Additionally, Le Canard enchaine - the newspaper that first disclosed the "Penelope-gate" scandal - reported on Wednesday that a Lebanese billionaire paid a company owned by Fillon $50,000 in 2015 to arrange introductions to Russian President Vladimir Putin and Total CEO Patrick Pouyanne. This was dismissed by the Kremlin as 'fake news'.

"The truth is that the Left is incapable of winning this election and would only have a chance of succeeding if there was no adversary from the Right. That will not happen," Fillon told francinfo radio.

SOCIALISTS CALL TO QUIT

Earlier, the Socialist party, whose candidate Benoit Hamon is faring even worse than Fillon and trails badly in fifth place in opinion polls, called on the conservative candidate to pull out.

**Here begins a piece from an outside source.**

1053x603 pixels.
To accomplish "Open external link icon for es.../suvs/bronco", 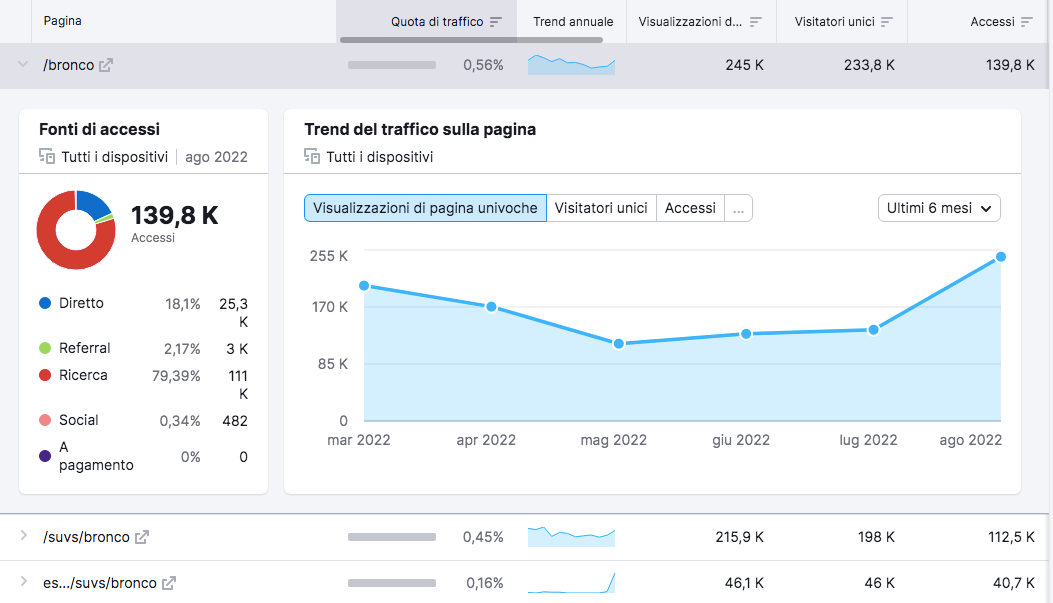I will (x=169, y=583).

"The list of actions for which you are being reproached is long, too long, much too long. And it is getting longer all the time," the party said in a statement. "We are asking you expressly to withdraw from the presidential election."

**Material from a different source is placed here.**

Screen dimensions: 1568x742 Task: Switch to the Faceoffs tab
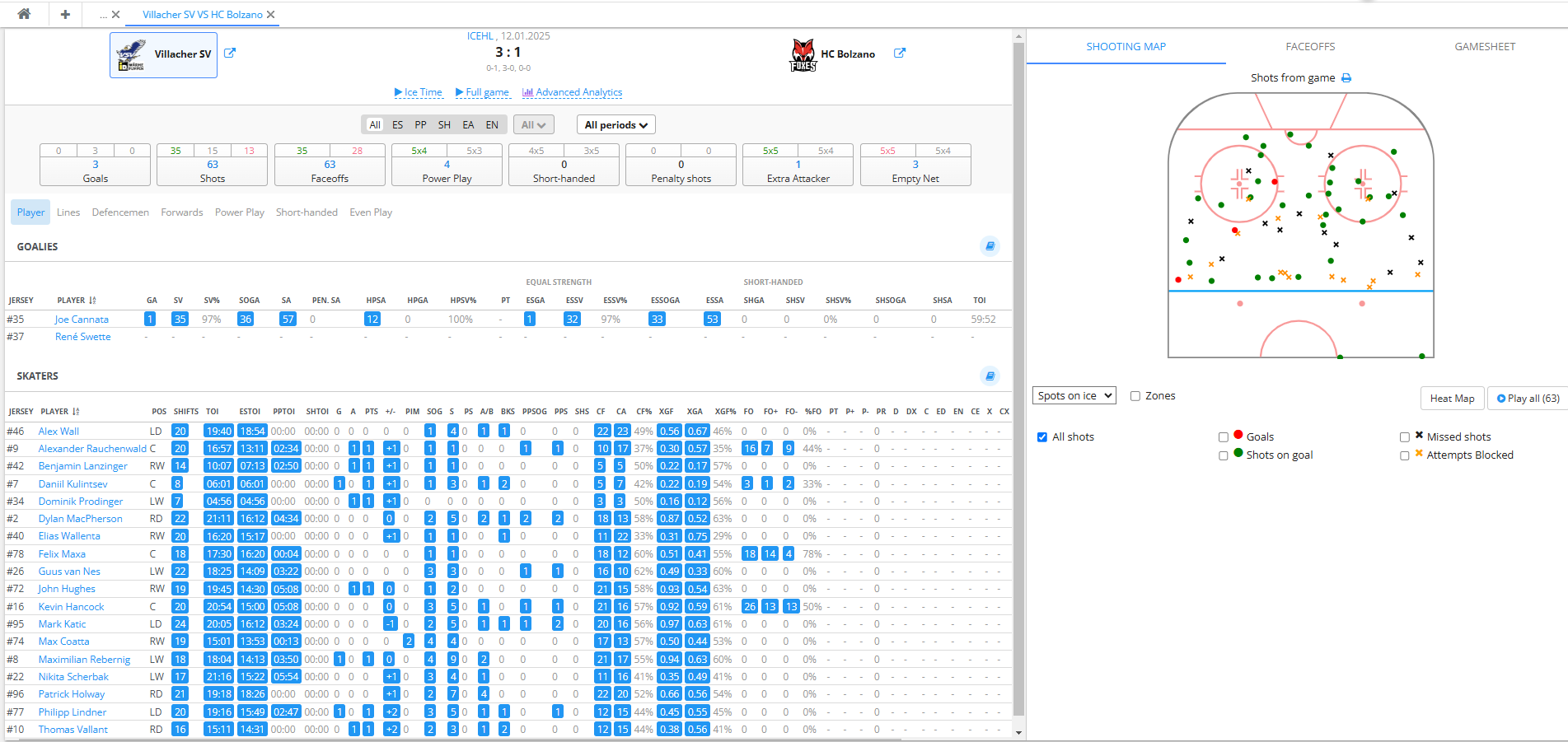[x=1310, y=47]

This was seized on by the Fillon camp as proof that the Socialists were behind attempts to discredit him.

Every time Fillon re-asserted himself in the public eye, new "pseudo-revelations" emerged to damage him, it said in a statement. "The chronology is too perfect to be mere chance."

An Opinionway poll published on Wednesday showed Fillon still trailing in third place in the first round of voting - a position which will mean he is eliminated from the May 7 runoff between Macron and far right leader Marine Le Pen.

Polls see Macron, an independent centrist who was economy minister in an Hollande government for two years until August 2016, going on to beat Le Pen comfortably in the runoff by taking up to two thirds of the vote.

Fillon has consistently denied wrongdoing since the scandal broke in late January, though he has admitted errors of judgment, and fought off rebellions in his party's ranks to maintain his bid for the Elysee.

But he is suffering from comparison now with the Socialist interior minister, Bruno le Roux.

Le Roux stepped down immediately on Tuesday over similar payments to members of his family within 24 hours of the media allegations surfacing - conduct which Fillon's rivals are touting as honorable alongside Fillon's intransigence.

Fillon also suddenly faced criticism from an influential member of his The Republicans party over his radical economic program.

Speaking out against Fillon's proposal to ax 500,000 public sector jobs, party grandee Francois Baroin said: "The state cannot force local authorities to reduce the workforce as proposed. I am telling Francois Fillon: 'Watch out. Danger ahead!'".